Photoshop is the indisputable industry standard for photo editing and image generation. It’s also indisputably expensive. After coming in the Creative Suite for $700+ for years, Adobe now sells it only in Creative Cloud subscription form starting at $120 a year. That’s not the most effective way to get new users — in fact it’s a great way to make people search for some free alternatives. But it looks like Adobe is getting a little more consumer-savvy with its recent web-based version of the tool, and plans to make it free for everyone.
If you’re not familiar with the web version of Photoshop, it’s effective if somewhat stripped-down in terms of features. As a Photoshop user of nearly 20 years, I’d say the online version is somewhere between Photoshop Elements and the full Creative Suite, though Adobe has been adding more complex tools since it launched in October of last year.
“Free Photoshop” is enough to make any cash-strapped graphic designer and/or prolific meme poster salivate. But of course there will be limits.
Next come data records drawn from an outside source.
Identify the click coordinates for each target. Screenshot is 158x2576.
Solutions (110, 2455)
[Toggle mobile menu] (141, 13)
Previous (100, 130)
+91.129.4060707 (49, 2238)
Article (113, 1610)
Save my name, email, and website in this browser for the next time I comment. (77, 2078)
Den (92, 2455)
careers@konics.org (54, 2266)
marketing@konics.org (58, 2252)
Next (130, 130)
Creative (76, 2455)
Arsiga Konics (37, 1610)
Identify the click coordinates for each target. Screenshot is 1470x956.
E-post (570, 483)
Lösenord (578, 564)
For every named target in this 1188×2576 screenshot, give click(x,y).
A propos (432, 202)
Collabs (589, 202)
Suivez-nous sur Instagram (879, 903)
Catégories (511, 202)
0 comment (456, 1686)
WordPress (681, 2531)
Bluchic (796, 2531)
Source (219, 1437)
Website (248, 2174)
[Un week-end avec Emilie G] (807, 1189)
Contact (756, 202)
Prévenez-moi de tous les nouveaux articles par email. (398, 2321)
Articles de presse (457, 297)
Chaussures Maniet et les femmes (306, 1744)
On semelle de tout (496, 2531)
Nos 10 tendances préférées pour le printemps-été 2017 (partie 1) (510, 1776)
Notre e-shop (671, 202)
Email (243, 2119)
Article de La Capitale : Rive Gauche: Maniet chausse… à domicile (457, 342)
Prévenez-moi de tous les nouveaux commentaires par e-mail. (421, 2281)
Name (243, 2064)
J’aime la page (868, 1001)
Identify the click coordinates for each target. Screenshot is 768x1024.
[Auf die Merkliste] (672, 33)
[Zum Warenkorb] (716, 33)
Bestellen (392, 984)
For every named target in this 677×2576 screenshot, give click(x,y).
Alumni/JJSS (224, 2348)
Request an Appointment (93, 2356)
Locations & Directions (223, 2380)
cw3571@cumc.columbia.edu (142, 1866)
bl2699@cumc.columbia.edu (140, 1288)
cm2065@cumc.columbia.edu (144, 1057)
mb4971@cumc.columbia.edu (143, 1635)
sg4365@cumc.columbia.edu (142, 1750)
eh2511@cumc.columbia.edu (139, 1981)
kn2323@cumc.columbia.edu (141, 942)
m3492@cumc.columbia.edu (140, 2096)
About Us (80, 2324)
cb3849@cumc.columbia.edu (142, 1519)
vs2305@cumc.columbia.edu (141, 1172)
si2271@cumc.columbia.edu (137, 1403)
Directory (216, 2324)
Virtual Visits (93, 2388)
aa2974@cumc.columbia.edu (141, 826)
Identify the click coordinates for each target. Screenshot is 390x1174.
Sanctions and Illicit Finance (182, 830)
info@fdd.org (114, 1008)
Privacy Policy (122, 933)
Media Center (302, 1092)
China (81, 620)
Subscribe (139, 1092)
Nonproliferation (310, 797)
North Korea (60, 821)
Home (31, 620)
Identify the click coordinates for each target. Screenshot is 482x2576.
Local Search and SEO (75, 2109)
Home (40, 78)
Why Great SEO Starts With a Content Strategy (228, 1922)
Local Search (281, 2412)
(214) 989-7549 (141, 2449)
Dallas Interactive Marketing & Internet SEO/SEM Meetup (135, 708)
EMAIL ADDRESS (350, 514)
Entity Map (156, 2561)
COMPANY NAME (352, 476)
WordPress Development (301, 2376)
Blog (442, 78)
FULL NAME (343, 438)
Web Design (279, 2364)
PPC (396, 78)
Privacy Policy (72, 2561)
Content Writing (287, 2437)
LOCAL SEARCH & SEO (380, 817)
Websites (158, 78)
The Verge reports that the free version of web-based Photoshop is currently available to users in Canada, where all one needs is a free Adobe account to access it. The current version of the tool is wide open, but it won’t stay that way. Adobe says in the future it will allow users to access most of Photoshop’s standard editing tools while locking some more advanced features (time-savers like content-aware fill, for example?) behind a subscription.
Exactly when the web version of Photoshop will become free outside of Canada wasn’t mentioned, but I know a few million Chromebook users who can’t wait for it to arrive.